Metro station in Shenzhen, Guangdong, China

Huawei station (华为站 (Huáwéi Zhàn)) is a station on Line 10 of the Shenzhen Metro. It opened on 18 August 2020. Huawei station is located right next to Huawei Shenzhen Base. In 2018 it was forbidden by the Shenzhen Bureau of Planning and Natural Resources to name stations after corporate entities, however since the plans for the line were already approved in 2016, the name 'Huawei' was still allowed. Upon opening of the stations, it proved a popular spot for people to take pictures with their phones in front of the station sign.

_Material provided:_
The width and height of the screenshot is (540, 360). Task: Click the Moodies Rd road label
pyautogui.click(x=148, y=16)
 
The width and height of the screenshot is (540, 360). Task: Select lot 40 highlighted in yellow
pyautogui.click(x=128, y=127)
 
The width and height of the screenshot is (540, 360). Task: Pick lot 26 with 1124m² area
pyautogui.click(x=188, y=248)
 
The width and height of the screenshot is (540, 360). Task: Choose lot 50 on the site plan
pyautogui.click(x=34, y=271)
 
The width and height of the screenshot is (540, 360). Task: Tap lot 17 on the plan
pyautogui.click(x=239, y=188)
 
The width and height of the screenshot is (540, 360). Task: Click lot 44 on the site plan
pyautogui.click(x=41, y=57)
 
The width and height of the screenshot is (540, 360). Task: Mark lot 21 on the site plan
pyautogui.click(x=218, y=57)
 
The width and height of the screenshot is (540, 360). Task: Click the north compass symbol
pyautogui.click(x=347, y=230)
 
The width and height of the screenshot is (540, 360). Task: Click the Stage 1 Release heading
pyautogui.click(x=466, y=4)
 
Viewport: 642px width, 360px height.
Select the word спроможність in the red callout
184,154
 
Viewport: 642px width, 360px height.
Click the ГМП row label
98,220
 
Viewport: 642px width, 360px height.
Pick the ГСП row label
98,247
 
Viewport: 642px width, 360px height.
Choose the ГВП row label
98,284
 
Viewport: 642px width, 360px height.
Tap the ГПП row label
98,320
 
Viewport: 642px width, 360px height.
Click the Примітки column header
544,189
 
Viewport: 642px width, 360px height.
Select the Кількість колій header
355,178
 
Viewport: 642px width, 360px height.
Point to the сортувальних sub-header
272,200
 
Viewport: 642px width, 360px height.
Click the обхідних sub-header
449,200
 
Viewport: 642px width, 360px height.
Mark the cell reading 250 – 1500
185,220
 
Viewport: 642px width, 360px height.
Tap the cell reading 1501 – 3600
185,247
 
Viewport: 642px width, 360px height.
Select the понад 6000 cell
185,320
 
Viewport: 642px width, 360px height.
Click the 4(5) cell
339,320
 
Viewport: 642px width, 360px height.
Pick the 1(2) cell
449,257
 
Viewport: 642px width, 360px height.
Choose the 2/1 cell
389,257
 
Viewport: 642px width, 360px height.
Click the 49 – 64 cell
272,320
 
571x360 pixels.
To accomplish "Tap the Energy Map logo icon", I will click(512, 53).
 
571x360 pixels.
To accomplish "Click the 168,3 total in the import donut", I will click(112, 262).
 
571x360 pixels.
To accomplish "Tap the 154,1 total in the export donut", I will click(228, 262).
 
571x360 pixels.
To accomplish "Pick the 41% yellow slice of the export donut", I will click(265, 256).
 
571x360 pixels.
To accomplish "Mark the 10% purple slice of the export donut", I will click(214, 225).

_Problems to work on:_
A) Using the passage about Huawei station, explain in one to three sentences why the station could still be named after Huawei.
B) Answer these questions from the passage about Huawei station:
(i) Which line of the Shenzhen Metro serves the station?
(ii) On what date did the station open?
(iii) Which body forbade naming stations after corporate entities?
C) Decide whether each statement agrees with the passage about Huawei station. Answer yes or no, and quote the words of the passage that settle it.
(i) The station sits beside Huawei Shenzhen Base.
(ii) The ban on corporate station names was issued in 2016.
(iii) After the station opened, people took photos in front of its sign.
The listing has no connection to the passage about Huawei station.

_Solutions by task:_
A) A 2018 rule from the Shenzhen Bureau of Planning and Natural Resources banned naming stations after corporate entities. The plans for the line had already been approved in 2016, so the name 'Huawei' was still allowed.

B)
(i) Line 10
(ii) 18 August 2020
(iii) The Shenzhen Bureau of Planning and Natural Resources

C)
(i) Yes: "Huawei station is located right next to Huawei Shenzhen Base."
(ii) No: "In 2018 it was forbidden by the Shenzhen Bureau of Planning and Natural Resources to name stations after corporate entities"
(iii) Yes: "it proved a popular spot for people to take pictures with their phones in front of the station sign."